Does the Nominations and Corporate Governance Committee have a policy with regard to the consideration of
director candidates recommended by stockholders?
We adopted a Stockholder Recommendations Policy on March 16, 2004. It is our policy to consider
recommendations for candidates to the Board from stockholders holding no fewer than 500 shares of the
company’s common stock continuously for at least six months prior to the date of the submission of the
recommendation.
What are the procedures to be followed by stockholders in submitting recommendations of director candidates to
the Nominations and Corporate Governance Committee?

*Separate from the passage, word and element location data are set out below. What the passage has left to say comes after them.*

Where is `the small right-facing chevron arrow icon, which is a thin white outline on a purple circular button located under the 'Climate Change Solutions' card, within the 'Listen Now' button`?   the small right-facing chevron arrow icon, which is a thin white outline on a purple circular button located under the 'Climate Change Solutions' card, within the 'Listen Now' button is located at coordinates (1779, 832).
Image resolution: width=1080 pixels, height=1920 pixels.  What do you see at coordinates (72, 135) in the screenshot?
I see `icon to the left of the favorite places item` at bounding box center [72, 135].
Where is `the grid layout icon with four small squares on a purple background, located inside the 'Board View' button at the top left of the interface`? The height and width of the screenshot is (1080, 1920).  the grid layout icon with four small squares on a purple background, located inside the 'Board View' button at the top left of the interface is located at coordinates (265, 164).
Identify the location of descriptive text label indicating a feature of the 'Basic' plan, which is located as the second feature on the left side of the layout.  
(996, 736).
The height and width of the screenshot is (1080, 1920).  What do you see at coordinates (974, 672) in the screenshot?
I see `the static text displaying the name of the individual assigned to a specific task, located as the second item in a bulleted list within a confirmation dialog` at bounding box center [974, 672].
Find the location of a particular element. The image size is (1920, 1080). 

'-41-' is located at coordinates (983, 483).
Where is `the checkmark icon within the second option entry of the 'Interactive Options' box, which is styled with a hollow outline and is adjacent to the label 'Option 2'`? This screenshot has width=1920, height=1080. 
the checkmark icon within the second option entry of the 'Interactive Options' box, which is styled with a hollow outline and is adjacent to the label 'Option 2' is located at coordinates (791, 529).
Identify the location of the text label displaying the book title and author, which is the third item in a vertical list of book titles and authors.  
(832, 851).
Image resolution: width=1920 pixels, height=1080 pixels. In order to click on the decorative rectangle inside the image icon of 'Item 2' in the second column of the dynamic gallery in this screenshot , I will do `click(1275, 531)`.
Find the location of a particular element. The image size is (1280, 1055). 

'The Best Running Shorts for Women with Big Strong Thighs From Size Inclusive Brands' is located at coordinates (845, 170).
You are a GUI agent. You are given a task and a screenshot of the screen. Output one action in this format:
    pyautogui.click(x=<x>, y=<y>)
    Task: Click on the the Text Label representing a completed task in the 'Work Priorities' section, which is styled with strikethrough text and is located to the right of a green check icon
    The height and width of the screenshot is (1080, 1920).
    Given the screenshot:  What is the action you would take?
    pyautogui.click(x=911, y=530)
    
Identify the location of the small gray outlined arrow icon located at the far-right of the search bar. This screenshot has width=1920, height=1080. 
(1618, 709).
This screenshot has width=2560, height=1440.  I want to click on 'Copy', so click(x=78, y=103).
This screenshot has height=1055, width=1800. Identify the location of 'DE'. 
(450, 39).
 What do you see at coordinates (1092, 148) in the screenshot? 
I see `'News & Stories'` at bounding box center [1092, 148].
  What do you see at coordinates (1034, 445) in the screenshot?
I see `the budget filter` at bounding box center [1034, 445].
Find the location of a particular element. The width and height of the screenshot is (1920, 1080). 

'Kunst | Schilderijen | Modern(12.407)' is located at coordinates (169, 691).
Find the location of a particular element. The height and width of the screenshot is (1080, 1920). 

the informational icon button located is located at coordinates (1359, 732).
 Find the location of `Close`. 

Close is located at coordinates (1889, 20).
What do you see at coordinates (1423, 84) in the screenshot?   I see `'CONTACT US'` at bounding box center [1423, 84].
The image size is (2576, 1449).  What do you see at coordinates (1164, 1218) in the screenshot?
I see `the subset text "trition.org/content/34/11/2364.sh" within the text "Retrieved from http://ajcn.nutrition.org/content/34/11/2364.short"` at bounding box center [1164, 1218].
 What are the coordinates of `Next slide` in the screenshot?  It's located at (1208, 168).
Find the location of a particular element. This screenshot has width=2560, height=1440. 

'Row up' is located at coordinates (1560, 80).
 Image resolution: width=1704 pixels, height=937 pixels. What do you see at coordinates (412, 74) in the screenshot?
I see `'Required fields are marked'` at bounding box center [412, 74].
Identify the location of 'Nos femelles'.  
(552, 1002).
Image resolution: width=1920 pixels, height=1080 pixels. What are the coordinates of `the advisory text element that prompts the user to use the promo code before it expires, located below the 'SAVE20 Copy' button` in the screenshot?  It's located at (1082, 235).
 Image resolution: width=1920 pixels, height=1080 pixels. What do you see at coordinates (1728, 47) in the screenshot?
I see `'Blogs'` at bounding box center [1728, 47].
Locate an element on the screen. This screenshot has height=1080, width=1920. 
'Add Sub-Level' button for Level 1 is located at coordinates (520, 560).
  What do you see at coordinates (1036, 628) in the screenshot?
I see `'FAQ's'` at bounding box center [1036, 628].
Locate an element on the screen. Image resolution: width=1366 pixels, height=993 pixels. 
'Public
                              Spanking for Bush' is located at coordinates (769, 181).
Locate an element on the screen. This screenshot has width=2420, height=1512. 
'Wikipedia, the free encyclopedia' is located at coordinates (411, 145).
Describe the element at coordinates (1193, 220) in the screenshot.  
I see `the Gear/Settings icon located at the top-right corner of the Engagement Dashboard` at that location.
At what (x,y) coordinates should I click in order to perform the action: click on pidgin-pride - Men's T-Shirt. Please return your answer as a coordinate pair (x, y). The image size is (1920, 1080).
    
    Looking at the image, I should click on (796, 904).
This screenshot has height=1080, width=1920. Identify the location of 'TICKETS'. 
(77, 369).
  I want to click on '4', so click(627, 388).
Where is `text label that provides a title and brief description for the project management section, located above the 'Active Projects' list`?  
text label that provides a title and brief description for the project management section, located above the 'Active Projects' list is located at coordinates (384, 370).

The Nominations and Corporate Governance Committee will consider suggestions from stockholders regarding
possible director candidates for election at next year’s Annual Meeting. A stockholder that desires to recommend
a candidate for election to the Board shall direct the recommendation in writing to Williams-Sonoma, Inc.,
Attention: Corporate Secretary, 3250 Van Ness Avenue, San Francisco, California 94109. The recommendation
must include: (i) the candidate’s name, home and business contact information; (ii) detailed biographical data and
qualifications of the candidate; (iii) information regarding any relationships between the candidate and the
company within the last three years; (iv) evidence of the recommending person’s ownership of company
common stock; (v) a statement from the recommending stockholder in support of the candidate; and (vi) a
written indication by the candidate of his or her willingness to serve if elected. A stockholder that desires to
recommend a person directly for election to the Board at the company’s Annual Meeting must also meet the
deadlines and other requirements set forth in Rule 14a-8 of the Securities Exchange Act of 1934 and the
company’s Restated Bylaws, each of which are described in the “Stockholder Proposals” section of this Proxy
Statement.
Each director nominated in this Proxy Statement was recommended for election to the Board by the Nominations
and Corporate Governance Committee. The Board did not receive any notice of a director nominee
recommendation from any stockholder in connection with this Proxy Statement.